A Daunting Challenge

The Rational Middle has, for some weeks now, been quite literally under water. (My basement had four feet of the stuff in it, and there I was with all of my swimsuits still in mothballs.) I have endeavored to write, but the task has been beyond my grasp…when faced with a mess of this size, where does one start? For the next few days, I will work through the following subjects that have attracted my attention, peaked my curiosity, or just ticked me off.

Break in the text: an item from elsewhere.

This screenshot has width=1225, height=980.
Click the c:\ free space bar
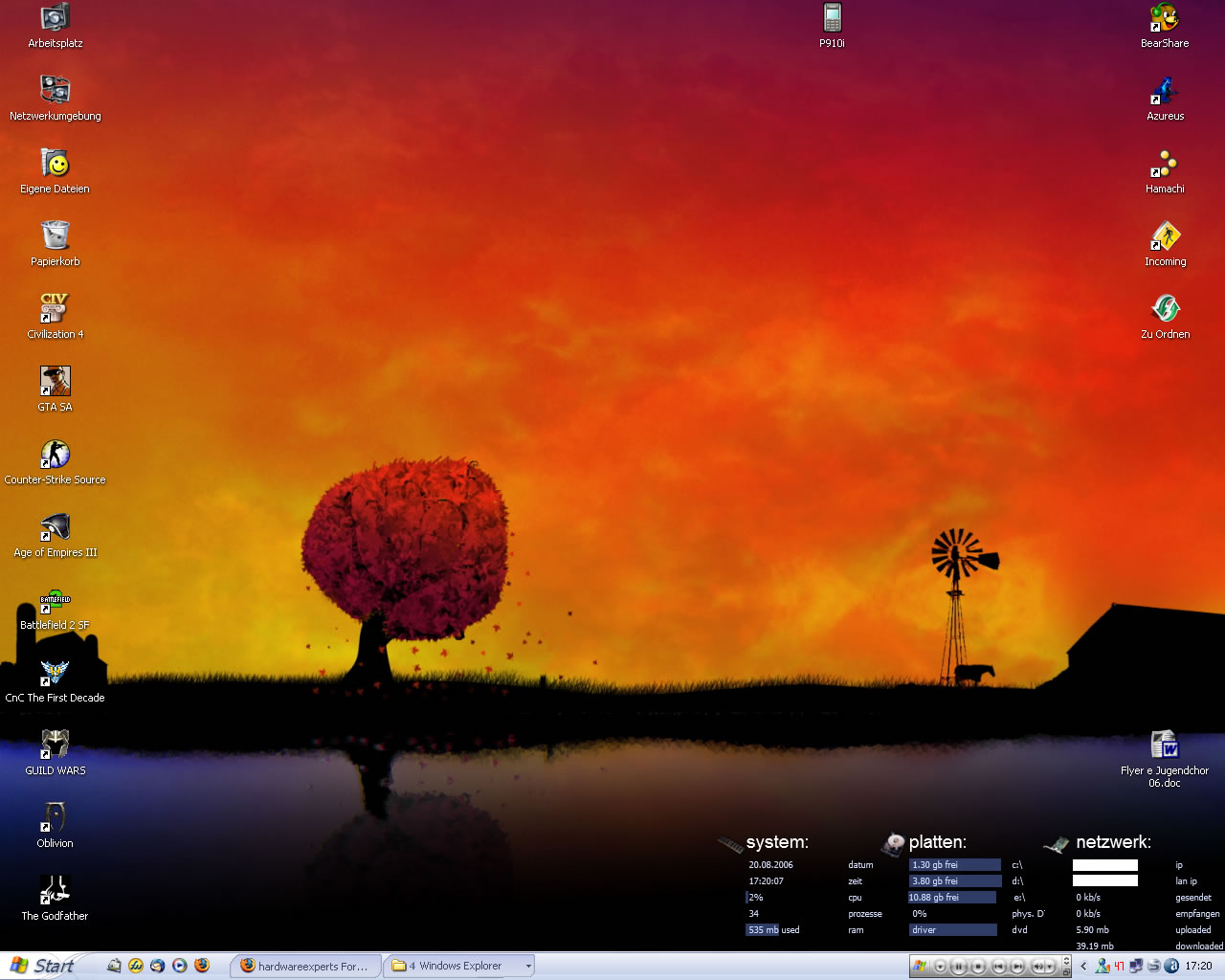tap(954, 865)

  1. Benghazi- Now and forever known as the “worst disaster” in Dick Cheney’s lifetime (his words), in any other time (or with a Republican in the White House) it would have been just a normal, if tragic, cost of doing business. The United States believes in an international presence, a presence that asks us to routinely deploy good people in dangerous places. Dozens (yes conservative friends, dozens) of diplomatic targets have been attacked by various forces regardless of the party affiliation of the White House during the last three decades. Many of these diplomatic targets were CIA fronts which demanded both secrecy and deniability. So where again is the scandal?
  2. IRSGate- When it is a person with an appearance that speaks to a Middle Eastern decent, and that person is hand-searched at the airport, it is useful and moral profiling. When it is the agency tasked with collecting all of the taxes which are legally and morally due, and they are targeting groups that openly state their intention to avoid said taxes, it is a massive scandal. (These “scandals” really are Republican’s following the Rambo Doctrine…fire enough bullets at a target and you will eventually find the mark…even with Hollywood bullets.) PS…President Obama’s statement condemning this action represents one of the great caves of all time, and a terrible tactical blunder.
  3. Corporate Welfare (NFL-style)- When lawmakers refused to vote on a tax which would have set aside hundreds of millions of dollars to renovate the Miami Dolphins’ (the private, for-profit Miami Dolphins) stadium, Commissioner Roger Goodell issued a back-handed threat; “We want the Dolphins to stay in Miami.” Why wouldn’t they? Better question; why don’t the various states pass laws in parallel banning the use of any public funding for private sports franchises?
  4. Jumping The Shark (NFL-style)- NFL.com has officially replaced all reporting with editorializing.
  5. Tebow- The story that won’t die, fueled by the single most ridiculous argument in the history of sports; that Tebow’s religion is a cause for teams to “blackball” him (as if most coaches on most teams don’t pray before games, and the Fellowship of Christian Athletes isn’t the most ubiquitous player organization not called the NFLPA.)
  6. Falling deficits, job-challenged recoveries, and the nonsense of fiscal austerity- Six years after the economy started to unravel, the United States of America is more committed than ever to reaching the goal of returning our education and commercial infrastructure to Third World status. Apparently, the “job-creators” demand the freedoms that lucky entrepreneurs in business havens like Mexico and Somalia enjoy.

Tune in for these stories and more, coming soon to The Rational Middle.

 

 

 

Deconstructing Sarah Palin…Again

I have argued for some months now that the erstwhile Governor of Alaska and candidate for Vice President was beyond relevance, rendering moot any need to comment on her nonsense. I must admit I was wrong; when more than 3.25 million people “like” a short note rehashing conservative talking points on Facebook, Palin’s relevance is evident. In a nation where perhaps two million people have formally asked to be ex-citizens, popular rants by the wife of an Alaska secessionist have real meaning.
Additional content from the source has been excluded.